[Exercise instructions]
[1] Transcribe the passage of the Red Hat AI Factory article from "The AI Factory" up to and including "AI use cases.".
[2] Answer these questions from the Red Hat AI Factory article:
(a) Which two products does the AI Factory combine into a single software stack?
(b) By what year could enterprise AI spending cross the $1 trillion mark, according to industry projections?
(c) On what operating system is the platform built?

Red Hat is sharpening its focus on enterprise AI. The company has introduced Red Hat AI Factory with NVIDIA, a jointly developed platform designed to help businesses turn AI ideas into fully operational, production-ready systems.
For many organisations, the challenge is no longer experimenting with AI — it is scaling it. Red Hat’s new platform aims to simplify that shift.
The AI Factory combines Red Hat AI Enterprise and NVIDIA AI Enterprise into a single, integrated software stack. Together, they provide tools for model fine-tuning, inference, customisation and the deployment of AI agents across on-premises infrastructure, public clouds and edge environments. The goal is to give IT teams a more structured and reliable way to run AI workloads at scale.
According to Red Hat, the platform offers Day 0 support for NVIDIA’s latest hardware architectures, allowing enterprises to immediately leverage new GPU technologies. This is particularly important as companies increasingly move toward agentic AI systems — applications capable of reasoning, acting and making decisions with minimal human intervention. Industry projections suggest enterprise AI spending could cross the $1 trillion mark by 2029, largely driven by these advanced AI use cases.
The platform is supported on infrastructure from Cisco, Dell Technologies, Lenovo and Supermicro, making it easier for enterprises to deploy within familiar data centre environments. Built on Red Hat Enterprise Linux, it is designed to manage AI workloads alongside traditional business applications while maintaining enterprise-level security and compliance standards.

[Saved entries]
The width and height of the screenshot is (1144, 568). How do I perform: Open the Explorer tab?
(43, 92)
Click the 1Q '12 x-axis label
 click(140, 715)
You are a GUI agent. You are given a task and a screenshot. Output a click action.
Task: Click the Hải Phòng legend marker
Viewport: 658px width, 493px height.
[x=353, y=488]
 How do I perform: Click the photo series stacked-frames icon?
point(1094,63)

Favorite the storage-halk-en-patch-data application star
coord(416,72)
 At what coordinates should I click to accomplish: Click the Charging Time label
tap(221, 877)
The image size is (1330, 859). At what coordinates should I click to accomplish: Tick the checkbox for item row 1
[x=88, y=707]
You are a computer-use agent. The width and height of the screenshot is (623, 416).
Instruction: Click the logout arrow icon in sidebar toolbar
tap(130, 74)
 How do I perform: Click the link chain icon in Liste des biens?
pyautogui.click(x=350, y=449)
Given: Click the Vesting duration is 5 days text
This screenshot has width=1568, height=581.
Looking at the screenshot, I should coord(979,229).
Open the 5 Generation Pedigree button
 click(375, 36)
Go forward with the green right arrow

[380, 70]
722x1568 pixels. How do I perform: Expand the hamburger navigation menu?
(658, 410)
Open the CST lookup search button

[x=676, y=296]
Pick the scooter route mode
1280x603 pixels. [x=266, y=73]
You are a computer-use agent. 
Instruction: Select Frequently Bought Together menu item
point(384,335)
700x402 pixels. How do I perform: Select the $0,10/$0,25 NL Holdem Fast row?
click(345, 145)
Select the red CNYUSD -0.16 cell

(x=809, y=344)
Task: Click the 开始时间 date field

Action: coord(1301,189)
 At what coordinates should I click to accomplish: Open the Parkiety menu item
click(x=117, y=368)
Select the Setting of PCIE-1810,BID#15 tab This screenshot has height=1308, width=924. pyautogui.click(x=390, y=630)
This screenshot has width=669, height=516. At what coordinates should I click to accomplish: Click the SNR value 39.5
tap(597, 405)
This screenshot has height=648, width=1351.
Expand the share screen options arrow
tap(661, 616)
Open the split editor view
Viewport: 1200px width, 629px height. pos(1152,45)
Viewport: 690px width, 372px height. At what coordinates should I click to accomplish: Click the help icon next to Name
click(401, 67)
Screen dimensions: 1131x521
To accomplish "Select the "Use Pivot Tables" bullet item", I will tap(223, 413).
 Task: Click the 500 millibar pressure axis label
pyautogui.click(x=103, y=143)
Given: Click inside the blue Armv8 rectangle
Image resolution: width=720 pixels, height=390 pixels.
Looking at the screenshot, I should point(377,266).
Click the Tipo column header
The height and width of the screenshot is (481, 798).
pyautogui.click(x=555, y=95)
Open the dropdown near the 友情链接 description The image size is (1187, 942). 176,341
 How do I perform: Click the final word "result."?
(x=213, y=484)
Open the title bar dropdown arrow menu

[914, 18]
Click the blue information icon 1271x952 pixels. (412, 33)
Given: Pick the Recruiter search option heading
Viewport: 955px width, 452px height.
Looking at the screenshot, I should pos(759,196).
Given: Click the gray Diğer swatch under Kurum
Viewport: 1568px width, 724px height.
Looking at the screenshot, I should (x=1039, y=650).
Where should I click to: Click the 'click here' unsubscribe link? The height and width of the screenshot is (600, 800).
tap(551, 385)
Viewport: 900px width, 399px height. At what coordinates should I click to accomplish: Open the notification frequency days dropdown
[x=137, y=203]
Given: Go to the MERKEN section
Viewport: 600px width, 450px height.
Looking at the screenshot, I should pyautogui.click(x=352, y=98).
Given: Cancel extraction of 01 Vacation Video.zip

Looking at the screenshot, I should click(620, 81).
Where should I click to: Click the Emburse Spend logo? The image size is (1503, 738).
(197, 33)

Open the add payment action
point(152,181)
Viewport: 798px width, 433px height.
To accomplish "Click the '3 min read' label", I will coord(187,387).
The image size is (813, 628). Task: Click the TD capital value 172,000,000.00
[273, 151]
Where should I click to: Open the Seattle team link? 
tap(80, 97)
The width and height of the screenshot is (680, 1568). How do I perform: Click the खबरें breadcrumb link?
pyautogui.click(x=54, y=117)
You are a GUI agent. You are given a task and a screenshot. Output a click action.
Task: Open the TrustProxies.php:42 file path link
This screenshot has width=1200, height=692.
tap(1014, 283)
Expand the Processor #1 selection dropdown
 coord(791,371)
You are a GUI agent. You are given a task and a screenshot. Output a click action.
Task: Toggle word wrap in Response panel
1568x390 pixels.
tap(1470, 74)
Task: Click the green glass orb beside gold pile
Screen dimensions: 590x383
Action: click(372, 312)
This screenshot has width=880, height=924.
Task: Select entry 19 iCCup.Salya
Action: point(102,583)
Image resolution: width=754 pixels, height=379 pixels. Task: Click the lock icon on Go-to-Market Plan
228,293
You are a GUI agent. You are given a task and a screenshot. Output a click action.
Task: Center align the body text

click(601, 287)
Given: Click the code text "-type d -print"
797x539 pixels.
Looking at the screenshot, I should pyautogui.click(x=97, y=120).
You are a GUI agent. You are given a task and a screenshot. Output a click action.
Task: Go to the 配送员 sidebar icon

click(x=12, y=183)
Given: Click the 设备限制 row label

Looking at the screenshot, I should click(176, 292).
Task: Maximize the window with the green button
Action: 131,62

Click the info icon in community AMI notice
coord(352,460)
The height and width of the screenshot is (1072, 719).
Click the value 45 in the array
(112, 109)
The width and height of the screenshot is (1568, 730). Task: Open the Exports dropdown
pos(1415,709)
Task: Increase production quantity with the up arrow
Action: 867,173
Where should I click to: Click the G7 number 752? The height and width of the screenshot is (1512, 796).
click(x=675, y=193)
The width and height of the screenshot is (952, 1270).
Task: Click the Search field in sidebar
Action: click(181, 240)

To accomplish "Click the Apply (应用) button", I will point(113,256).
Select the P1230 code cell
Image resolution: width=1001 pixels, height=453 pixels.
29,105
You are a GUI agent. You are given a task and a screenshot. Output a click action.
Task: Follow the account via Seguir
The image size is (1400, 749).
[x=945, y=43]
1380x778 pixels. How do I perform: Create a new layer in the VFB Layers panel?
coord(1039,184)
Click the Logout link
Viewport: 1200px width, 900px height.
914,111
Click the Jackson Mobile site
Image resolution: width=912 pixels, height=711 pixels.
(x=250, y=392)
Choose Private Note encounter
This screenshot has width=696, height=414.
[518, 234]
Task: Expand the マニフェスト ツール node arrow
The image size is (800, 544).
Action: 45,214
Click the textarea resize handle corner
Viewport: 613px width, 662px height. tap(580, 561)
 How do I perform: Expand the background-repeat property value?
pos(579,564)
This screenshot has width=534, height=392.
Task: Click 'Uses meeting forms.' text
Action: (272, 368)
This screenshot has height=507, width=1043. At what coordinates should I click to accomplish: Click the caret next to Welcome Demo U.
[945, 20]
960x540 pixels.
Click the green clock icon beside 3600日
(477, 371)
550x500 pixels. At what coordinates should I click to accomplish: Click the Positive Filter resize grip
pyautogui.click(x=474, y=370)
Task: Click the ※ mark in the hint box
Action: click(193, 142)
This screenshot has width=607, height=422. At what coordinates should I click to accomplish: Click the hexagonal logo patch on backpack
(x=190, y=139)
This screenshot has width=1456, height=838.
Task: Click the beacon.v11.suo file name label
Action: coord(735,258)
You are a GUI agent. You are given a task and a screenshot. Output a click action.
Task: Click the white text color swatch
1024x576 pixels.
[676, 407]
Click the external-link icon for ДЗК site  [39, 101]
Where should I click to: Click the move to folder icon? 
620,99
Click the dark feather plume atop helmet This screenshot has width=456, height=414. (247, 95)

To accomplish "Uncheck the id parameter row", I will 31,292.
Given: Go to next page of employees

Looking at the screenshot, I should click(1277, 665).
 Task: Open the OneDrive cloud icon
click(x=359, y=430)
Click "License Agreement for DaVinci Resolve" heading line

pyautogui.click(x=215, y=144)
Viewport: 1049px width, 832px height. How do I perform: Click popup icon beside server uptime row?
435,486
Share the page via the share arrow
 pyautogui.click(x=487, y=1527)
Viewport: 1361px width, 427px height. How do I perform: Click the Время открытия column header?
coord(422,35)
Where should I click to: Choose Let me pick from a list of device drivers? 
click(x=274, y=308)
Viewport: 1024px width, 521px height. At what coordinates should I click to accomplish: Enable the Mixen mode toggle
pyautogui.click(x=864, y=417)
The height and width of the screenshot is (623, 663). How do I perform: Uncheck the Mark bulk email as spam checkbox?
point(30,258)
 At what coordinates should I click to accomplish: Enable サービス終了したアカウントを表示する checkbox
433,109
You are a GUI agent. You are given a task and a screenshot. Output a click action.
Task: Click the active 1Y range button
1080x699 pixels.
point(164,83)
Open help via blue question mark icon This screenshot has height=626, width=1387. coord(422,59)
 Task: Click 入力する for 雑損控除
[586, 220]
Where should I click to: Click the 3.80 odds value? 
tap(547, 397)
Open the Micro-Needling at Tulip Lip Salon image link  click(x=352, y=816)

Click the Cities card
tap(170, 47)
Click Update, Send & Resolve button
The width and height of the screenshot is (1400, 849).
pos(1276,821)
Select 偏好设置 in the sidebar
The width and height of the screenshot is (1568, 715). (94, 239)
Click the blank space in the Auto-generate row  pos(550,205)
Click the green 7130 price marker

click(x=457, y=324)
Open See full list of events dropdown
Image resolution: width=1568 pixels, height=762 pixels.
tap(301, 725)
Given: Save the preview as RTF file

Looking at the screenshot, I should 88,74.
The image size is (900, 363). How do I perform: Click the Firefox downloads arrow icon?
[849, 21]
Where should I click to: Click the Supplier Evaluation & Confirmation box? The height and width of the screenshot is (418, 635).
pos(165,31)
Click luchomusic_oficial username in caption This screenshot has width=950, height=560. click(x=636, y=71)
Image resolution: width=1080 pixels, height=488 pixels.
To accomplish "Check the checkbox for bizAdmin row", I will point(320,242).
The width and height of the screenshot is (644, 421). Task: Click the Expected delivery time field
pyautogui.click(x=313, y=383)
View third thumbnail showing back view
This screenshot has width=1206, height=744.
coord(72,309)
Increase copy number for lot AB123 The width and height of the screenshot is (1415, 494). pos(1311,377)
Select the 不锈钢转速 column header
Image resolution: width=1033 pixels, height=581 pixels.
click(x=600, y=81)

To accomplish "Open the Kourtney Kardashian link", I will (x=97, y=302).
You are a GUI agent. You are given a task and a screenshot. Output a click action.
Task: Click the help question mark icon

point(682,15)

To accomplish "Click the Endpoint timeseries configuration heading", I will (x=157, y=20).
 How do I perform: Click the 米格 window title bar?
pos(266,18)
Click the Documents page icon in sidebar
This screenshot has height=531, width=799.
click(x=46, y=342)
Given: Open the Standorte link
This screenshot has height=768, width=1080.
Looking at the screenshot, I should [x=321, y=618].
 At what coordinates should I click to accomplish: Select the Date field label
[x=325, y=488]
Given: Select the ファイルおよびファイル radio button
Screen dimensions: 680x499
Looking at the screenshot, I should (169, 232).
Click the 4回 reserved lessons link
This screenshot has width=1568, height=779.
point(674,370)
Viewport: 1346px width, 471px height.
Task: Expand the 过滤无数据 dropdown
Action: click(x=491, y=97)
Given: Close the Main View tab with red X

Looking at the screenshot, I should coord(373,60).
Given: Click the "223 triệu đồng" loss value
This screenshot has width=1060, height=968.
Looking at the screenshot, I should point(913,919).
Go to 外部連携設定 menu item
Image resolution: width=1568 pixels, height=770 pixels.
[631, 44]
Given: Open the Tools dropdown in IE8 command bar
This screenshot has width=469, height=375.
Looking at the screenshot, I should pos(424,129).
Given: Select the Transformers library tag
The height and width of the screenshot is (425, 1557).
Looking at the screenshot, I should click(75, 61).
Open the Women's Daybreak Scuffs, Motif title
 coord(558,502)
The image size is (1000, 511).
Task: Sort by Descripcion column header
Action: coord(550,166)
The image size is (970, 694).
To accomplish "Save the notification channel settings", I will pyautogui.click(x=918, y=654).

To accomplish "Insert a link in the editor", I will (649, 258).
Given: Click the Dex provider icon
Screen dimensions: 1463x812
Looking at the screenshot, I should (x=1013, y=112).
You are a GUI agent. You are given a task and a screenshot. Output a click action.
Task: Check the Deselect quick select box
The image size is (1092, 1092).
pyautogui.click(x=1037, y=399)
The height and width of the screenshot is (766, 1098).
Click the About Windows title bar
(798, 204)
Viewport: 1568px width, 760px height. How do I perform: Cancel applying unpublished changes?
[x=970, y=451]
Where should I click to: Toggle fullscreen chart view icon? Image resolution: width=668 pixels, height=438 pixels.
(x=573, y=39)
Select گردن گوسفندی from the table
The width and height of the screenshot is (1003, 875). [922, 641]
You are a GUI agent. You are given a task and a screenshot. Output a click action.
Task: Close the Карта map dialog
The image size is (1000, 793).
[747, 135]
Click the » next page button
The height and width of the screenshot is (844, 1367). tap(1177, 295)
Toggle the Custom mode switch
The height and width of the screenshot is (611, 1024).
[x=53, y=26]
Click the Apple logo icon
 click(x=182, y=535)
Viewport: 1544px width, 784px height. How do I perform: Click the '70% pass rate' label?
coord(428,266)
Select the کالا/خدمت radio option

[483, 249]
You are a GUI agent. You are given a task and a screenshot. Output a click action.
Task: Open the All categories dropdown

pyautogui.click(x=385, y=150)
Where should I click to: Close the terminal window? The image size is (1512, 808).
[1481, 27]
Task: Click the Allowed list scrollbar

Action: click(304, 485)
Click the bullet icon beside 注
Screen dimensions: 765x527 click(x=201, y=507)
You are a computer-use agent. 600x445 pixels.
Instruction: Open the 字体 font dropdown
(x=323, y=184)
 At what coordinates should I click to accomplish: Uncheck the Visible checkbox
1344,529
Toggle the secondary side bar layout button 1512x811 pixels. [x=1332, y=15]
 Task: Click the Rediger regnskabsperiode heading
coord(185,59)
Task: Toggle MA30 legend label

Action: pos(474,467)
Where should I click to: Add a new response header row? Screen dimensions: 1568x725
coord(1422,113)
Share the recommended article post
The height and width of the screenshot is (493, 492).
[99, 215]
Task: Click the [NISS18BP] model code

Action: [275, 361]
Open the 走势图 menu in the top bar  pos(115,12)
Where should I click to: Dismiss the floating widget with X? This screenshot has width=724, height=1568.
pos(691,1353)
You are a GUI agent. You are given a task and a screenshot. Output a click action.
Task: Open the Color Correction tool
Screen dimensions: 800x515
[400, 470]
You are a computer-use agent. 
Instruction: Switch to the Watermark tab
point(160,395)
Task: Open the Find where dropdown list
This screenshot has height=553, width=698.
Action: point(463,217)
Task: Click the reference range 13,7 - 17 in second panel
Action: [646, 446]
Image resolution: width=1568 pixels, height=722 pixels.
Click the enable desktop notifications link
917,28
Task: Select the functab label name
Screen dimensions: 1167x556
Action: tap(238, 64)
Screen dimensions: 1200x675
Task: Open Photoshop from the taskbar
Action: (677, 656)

[Responses]
[1]
The AI Factory combines Red Hat AI Enterprise and NVIDIA AI Enterprise into a single, integrated software stack. Together, they provide tools for model fine-tuning, inference, customisation and the deployment of AI agents across on-premises infrastructure, public clouds and edge environments. The goal is to give IT teams a more structured and reliable way to run AI workloads at scale.
According to Red Hat, the platform offers Day 0 support for NVIDIA’s latest hardware architectures, allowing enterprises to immediately leverage new GPU technologies. This is particularly important as companies increasingly move toward agentic AI systems — applications capable of reasoning, acting and making decisions with minimal human intervention. Industry projections suggest enterprise AI spending could cross the $1 trillion mark by 2029, largely driven by these advanced AI use cases.

[2]
(a) Red Hat AI Enterprise and NVIDIA AI Enterprise
(b) 2029
(c) Red Hat Enterprise Linux